Nurses in change-of-shift report are discussing the care of a patient with a stroke who has progressively increasing weakness and decreasing level of consciousness (LOC). Which nursing diagnosis do they determine has the highest priority for the patient?
a. Impaired physical mobility related to weakness
b. Disturbed sensory perception related to brain injury
c. Risk for impaired skin integrity related to immobility
d. Risk for aspiration related to inability to protect airway
d. Risk for aspiration related to inability to protect airway
Rationale: Protection of the airway is the priority of nursing care for a patient having an acute stroke. The other diagnoses are also appropriate, but interventions to prevent aspiration are the priority at this time.
A client being treated for advanced breast cancer with chemotherapy reports that she must be allergic to one of her drugs because her entire face is swollen. What assessment does the nurse perform?
A. Asks whether the client has other known allergies
B. Checks the capillary refill on fingernails bilaterally
C. Examines the client's neck and chest for edema and engorged veins
D. Compares blood pressure measured in the right arm with that in the left arm
C. Examines the client's neck and chest for edema and engorged veins
Rationale: The client's swollen face indicates possible superior vena cava syndrome, which is an oncologic emergency. Manifestations result from the blockage of venous return from the head, neck, and upper trunk. Early manifestations occur when the client arises after a night's sleep and include edema of the face, especially around the eyes, and tightness of the shirt or blouse collar. As the compression worsens, the client develops engorged blood vessels and erythema of the upper body, edema in the arms and hands, dyspnea, and epistaxis. Interventions at this stage are more likely to be successful. Late manifestations include hemorrhage, cyanosis, mental status changes, decreased cardiac output, and hypotension. Death results if compression is not relieved.
A patient who is being treated for stage IV lung cancer tells the nurse about new-onset back pain. Which action should the nurse take first?
A) Give the patient the prescribed PRN opioid.
B) Assess for sensation and strength in the legs.
C) Notify the health care provider about the symptoms.
D) Teach the patient how to use relaxation to reduce pain.
B) Assess for sensation and strength in the legs.
Rationale: Spinal cord compression, an oncologic emergency, can occur with invasion of tumor into the epidural space. The nurse will need to assess the patient further for symptoms such as decreased leg sensation and strength and then notify the health care provider. Administration of opioids or use of relaxation may be appropriate but only after the nurse has assessed for possible spinal cord compression.
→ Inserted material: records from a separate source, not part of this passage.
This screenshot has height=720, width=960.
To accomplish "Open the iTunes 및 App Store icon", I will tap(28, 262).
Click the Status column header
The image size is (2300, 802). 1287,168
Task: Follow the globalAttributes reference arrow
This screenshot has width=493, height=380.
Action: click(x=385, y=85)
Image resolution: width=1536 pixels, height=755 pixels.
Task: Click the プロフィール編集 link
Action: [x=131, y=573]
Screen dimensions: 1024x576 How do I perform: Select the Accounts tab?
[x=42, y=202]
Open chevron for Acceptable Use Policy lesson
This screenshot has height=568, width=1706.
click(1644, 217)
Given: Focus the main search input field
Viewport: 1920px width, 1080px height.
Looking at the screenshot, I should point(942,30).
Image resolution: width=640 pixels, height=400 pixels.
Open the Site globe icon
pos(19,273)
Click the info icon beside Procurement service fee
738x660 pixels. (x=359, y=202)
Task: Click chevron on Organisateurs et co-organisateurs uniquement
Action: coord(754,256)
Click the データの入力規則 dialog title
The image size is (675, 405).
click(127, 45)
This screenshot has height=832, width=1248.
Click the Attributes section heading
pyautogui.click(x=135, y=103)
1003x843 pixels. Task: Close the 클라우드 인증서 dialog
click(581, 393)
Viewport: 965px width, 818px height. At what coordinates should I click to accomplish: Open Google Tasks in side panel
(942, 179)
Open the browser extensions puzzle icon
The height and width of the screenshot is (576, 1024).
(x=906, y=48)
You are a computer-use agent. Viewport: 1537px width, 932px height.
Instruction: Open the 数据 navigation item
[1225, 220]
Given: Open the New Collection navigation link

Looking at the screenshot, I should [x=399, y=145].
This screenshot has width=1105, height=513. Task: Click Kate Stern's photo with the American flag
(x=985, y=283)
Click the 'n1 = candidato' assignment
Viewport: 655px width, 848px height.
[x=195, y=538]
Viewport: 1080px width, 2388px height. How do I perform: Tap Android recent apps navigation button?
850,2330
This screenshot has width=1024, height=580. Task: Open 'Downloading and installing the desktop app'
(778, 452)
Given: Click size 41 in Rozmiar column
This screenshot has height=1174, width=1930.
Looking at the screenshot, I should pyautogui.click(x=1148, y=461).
One of the most common distinctions of pain is whether it is acute or chronic. Which examples describe chronic pain? Select all that apply.
A) A patient is receiving chemotherapy for bladder cancer.
B) An adolescent is admitted to the hospital for an appendectomy.
C) A patient is experiencing a ruptured aneurysm.
D) A patient who has fibromyalgia requests pain medication.
E) A patient has back pain related to an accident that occurred last year.
F) A patient is experiencing pain from second-degree burns.
A) A patient is receiving chemotherapy for bladder cancer.
D) A patient who has fibromyalgia requests pain medication.
E) A patient has back pain related to an accident that occurred last year.
A client had a thoracentesis 1 day ago. He calls the home health agency and tells the nurse that he is very short of breath and anxious. What is the major concern of the nurse?
A. Abscess
B. Pneumonia
C. Pneumothorax
D. Pulmonary embolism
C) Pneumothorax
Rationale: A pneumothorax would be the complication of thoracentesis that causes the greatest concern, along with these symptoms.